Walter Powys

Personal information
- Full name: Walter Norman Powys
- Born: 28 July 1849 Titchmarsh, Northamptonshire, England
- Died: 7 January 1892 (aged 42) Nottingham, Nottinghamshire, England
- Height: 5 ft 11 in (1.80 m)
- Batting: Left-handed
- Bowling: Left-arm roundarm fast
- Relations: Arthur Powys (brother) Richard Powys (brother) Arthur Crichton (uncle)

Domestic team information
- 1871–1874: Cambridge University
- 1877–1878: Hampshire
- 1877–1879: Marylebone Cricket Club

Career statistics
| Competition | First-class |
| Matches | 27 |
| Runs scored | 244 |
| Batting average | 6.97 |
| 100s/50s | –/– |
| Top score | 30 |
| Balls bowled | 3,163 |
| Wickets | 98 |
| Bowling average | 14.44 |
| 5 wickets in innings | 6 |
| 10 wickets in match | 3 |
| Best bowling | 9/42 |
| Catches/stumpings | 9/– |
- Source: Cricinfo, 14 June 2022

= Walter Powys =

English cricketer

Walter Norman Powys (28 July 1849 — 7 January 1892) was an English first-class cricketer. He played mostly for Cambridge University Cricket Club in first-class cricket and was most renowned for his exploits on his first-class debut, when he took 13 wickets, which included innings figures of 9 for 42. These remain as of 2023 the fifth-best innings bowling figures on debut in first-class cricket.

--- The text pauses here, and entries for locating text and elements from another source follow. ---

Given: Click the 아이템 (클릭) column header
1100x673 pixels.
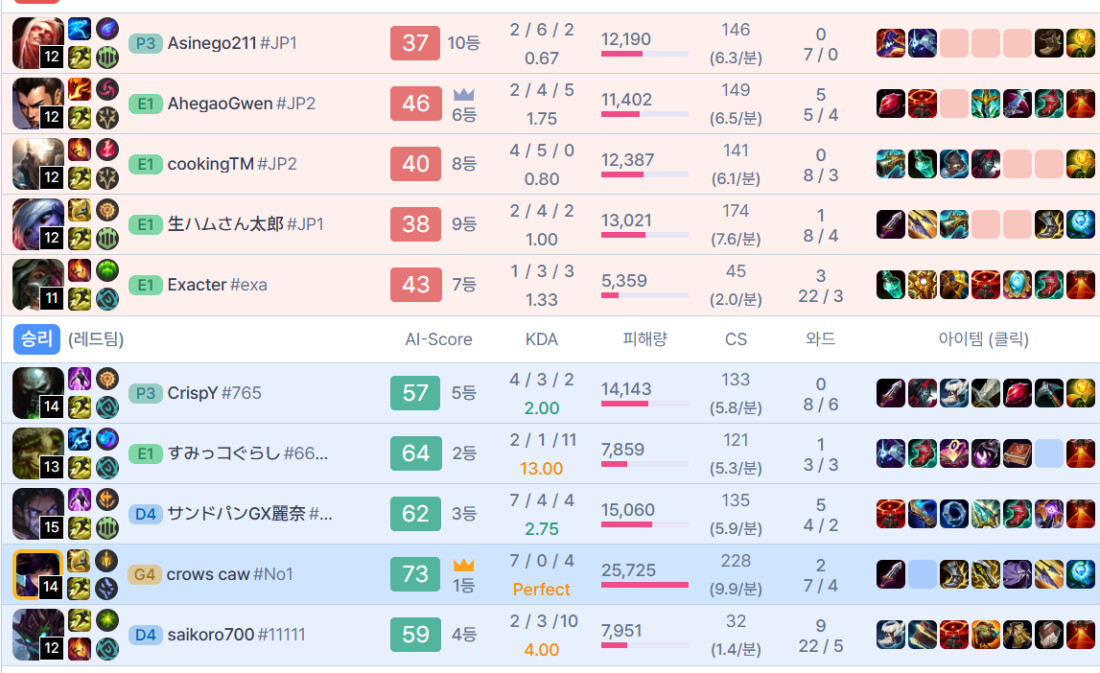Looking at the screenshot, I should tap(983, 339).
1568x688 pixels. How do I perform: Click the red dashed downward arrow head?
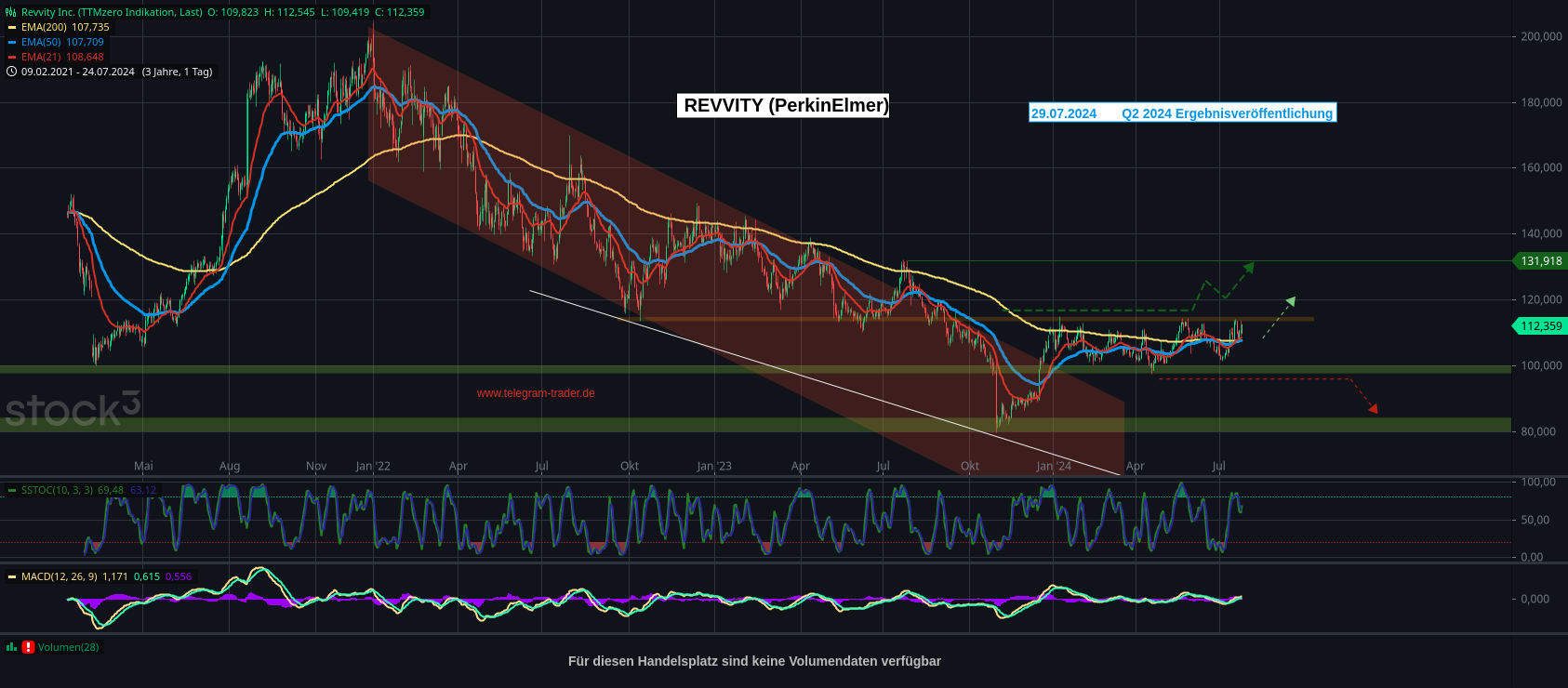pyautogui.click(x=1373, y=408)
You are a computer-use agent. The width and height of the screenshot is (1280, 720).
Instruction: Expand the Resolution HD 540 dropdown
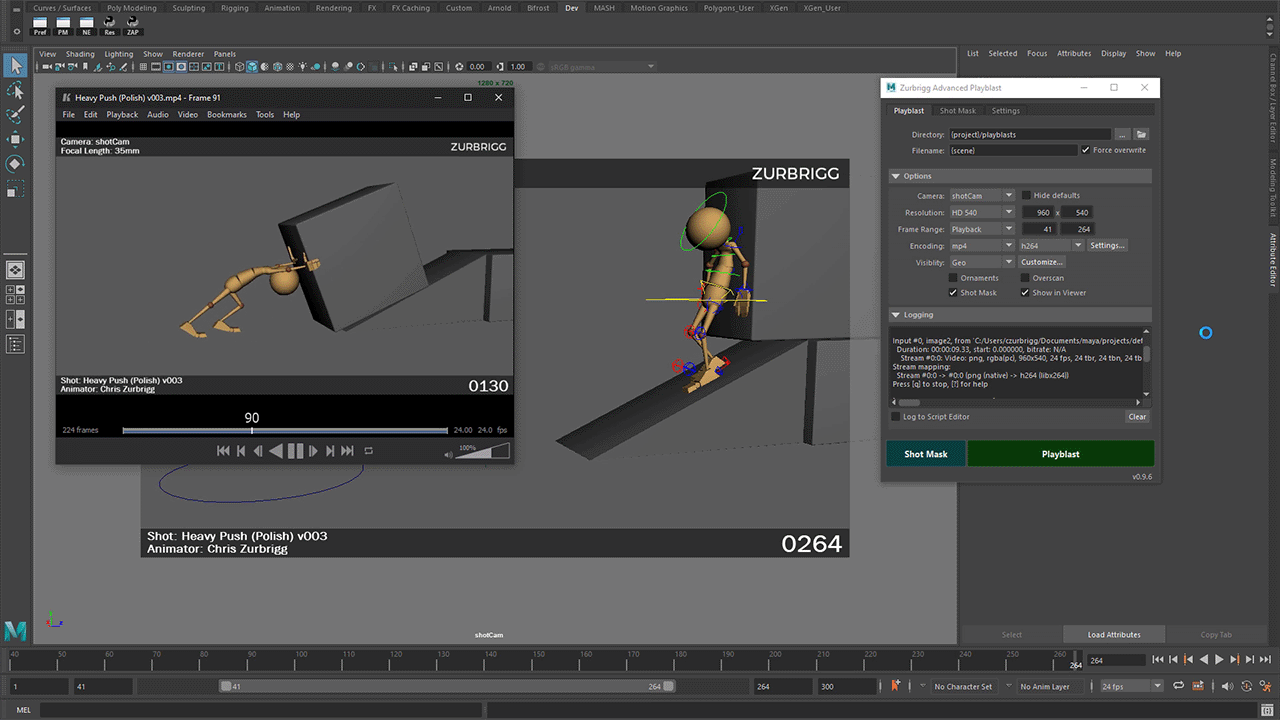point(981,213)
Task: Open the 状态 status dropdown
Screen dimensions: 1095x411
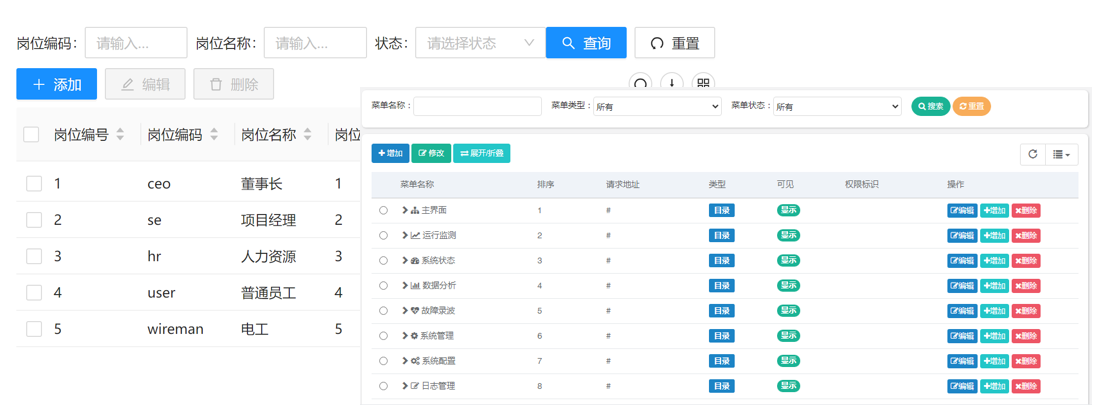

==First-class cricket and life==
Powys was the son of The Honourable and Reverend Atherton Legh Powys and Charlotte Elizabeth Norman, he was born in July 1849 at Titchmarsh, Northamptonshire. After being privately educated, he matriculated to Pembroke College, Cambridge in 1870; his academic studies were characterised by interruptions, with him being readmitted to the university in 1874 and 1877, finally graduating in 1879. Powys was a member of the Cambridge University Cricket Club and made his debut in first-class cricket for the club against the Marylebone Cricket Club at Fenner's in 1871. He played first-class cricket for Cambridge until 1874, making eighteen appearances. These included three appearances in The University Matches of 1871, 1872 and 1874, taking 24 wickets in these matches with his left-arm roundarm fast bowling. In his eighteen appearances for Cambridge, he took a total of 78 wickets at an average of 11.42; he took a five wicket haul on five occasions and twice took ten wickets in a match. His best innings figures of 9 for 42 came on debut against the Marylebone Cricket Club in 1871; these figures rank as the fifth-best innings bowling figures on debut in first-class cricket. He was described by the magazine Cricket as a bowler who bowled at terrific pace. He was the honorary secretary of Cambridge University Cricket Club in 1873, a season in which he did not feature for Cambridge due to commitments in the United States.

Powys also played first-class cricket for a number of other teams, including the Gentlemen of the North in 1871, for the Gentlemen in the 1872 Gentlemen v Players fixture, for the MCC on three occasions from 1877 to 1879 (and for their gentlemen's team in 1872), and for the Orleans Club against the touring Australians in 1878. He also played first-class matches for Hampshire, having qualified to play for the county through residency (his father was a Reverend in Southsea, Hampshire). However, he only made two appearances for Hampshire, against Derbyshire at Southampton in 1877 and Kent at Tunbridge Wells in 1878. His overall tally of first-class wickets was 98 at an average of 14.44, with six five wicket hauls and three ten wicket hauls in a match. Wisden described him as "one of the best amateur fast bowlers in England".

Whilst at Cambridge, Powys studied law and was admitted to Lincoln's Inn in 1878, however he was not called to the bar. He instead went into business in Nottingham. Owing to ill-health, Powys spent sometime in the United States on medical advice, but returned invalided. He died at Nottingham on 7 January 1892, leaving behind a widow, Ada, whom he had married in March 1880. His brother's, Arthur and Richard, also played first-class cricket, as did his uncle, Arthur Crichton.